Abstract
Recently, demand on the tools to efficiently analyze biological genomic information has been on the rise. In this paper, we attempt to explore the optimal features and classifiers through a comparative study with the most promising feature selection methods and machine learning classifiers. In order to predict the cancer class, the gene information from patient’s marrow expressed by DNA microarray, who has either the acute myeloid leukemia or acute lymphoblastic leukemia. Pearson and Spearman’s correlation, Euclidean distance, cosine coefficient, information gain, mutual information and signal to noise ratio have been used for feature selection. Backpropagation neural network, self-organizing map, structure adaptive self-organizing map, support vector machine, inductive decision tree and k-nearest neighbor have been used for classification.

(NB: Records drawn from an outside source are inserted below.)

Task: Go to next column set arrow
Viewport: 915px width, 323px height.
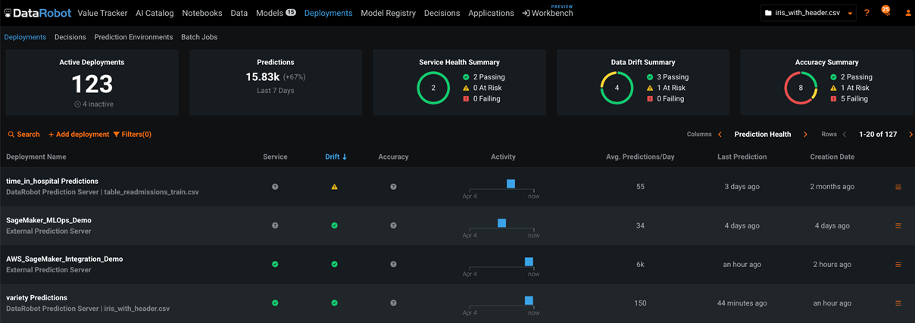Action: 805,135
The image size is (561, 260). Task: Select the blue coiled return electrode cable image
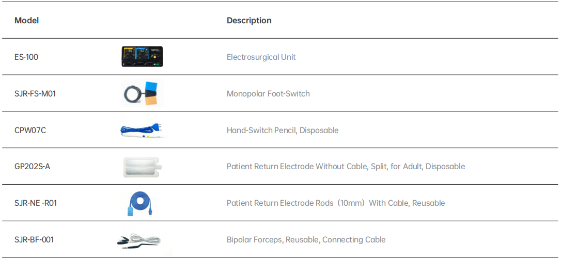coord(142,203)
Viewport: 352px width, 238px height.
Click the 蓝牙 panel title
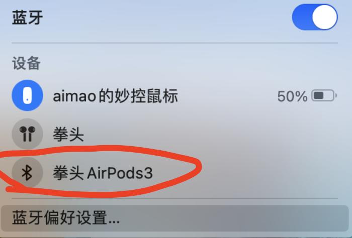tap(27, 18)

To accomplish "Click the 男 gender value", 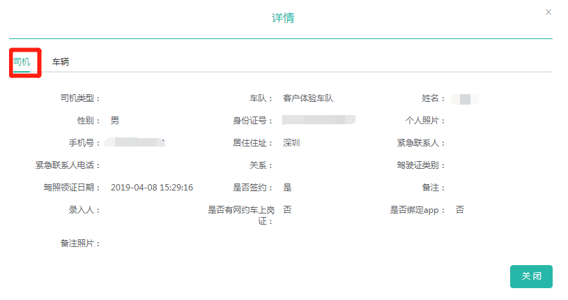I will 115,121.
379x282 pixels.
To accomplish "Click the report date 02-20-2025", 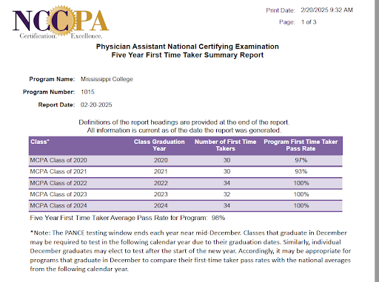I will tap(96, 105).
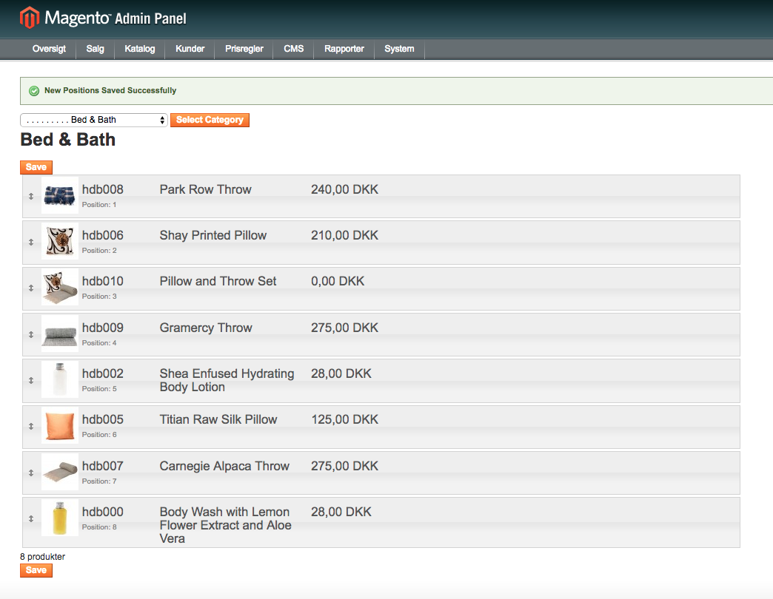Click the top Save button
Image resolution: width=773 pixels, height=599 pixels.
[x=36, y=167]
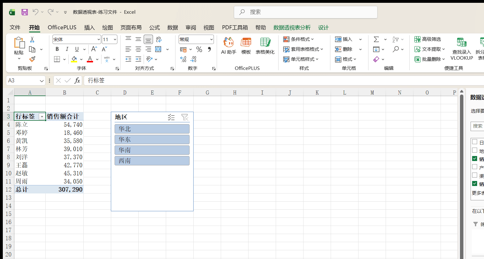Open the AI 助手 assistant
Screen dimensions: 484x259
[x=229, y=46]
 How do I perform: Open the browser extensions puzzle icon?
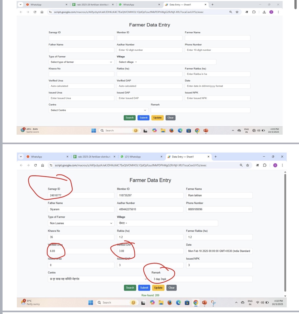(254, 12)
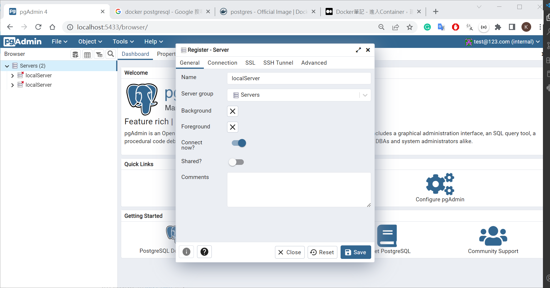Collapse the Servers tree node
The height and width of the screenshot is (288, 550).
coord(7,66)
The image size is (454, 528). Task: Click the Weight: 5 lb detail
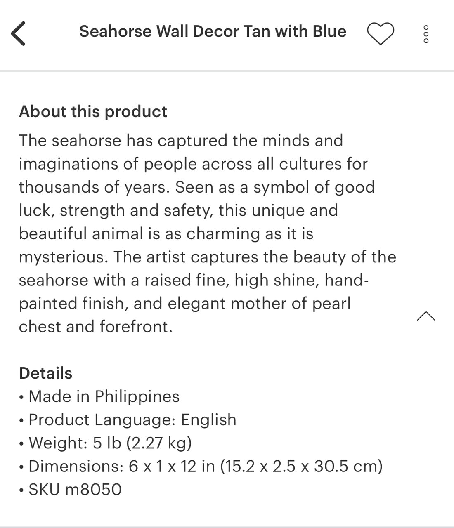tap(110, 443)
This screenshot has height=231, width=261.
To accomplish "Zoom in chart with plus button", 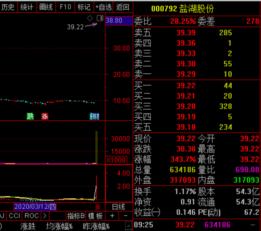I will [112, 216].
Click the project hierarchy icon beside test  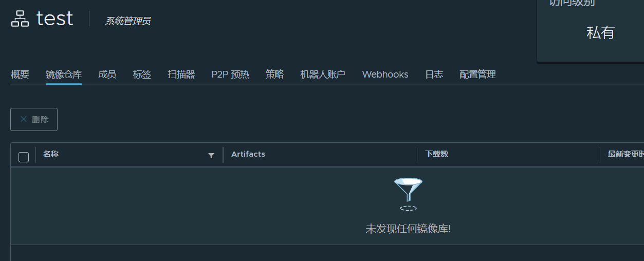(20, 20)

Experimental results indicate that backpropagation neural network with Pearson’s correlation coefficients is the best method, obtaining 97.1% of recognition rate on the test data.
Keywords
- Support Vector Machine
- Acute Myeloid Leukemia
- Feature Selection
- Acute Lymphoblastic Leukemia
- Mutual Information
These keywords were added by machine and not by the authors. This process is experimental and the keywords may be updated as the learning algorithm improves.
This paper was supported by Brain Science and Engineering Research Program sponsored by Korean Ministry of Science and Technology.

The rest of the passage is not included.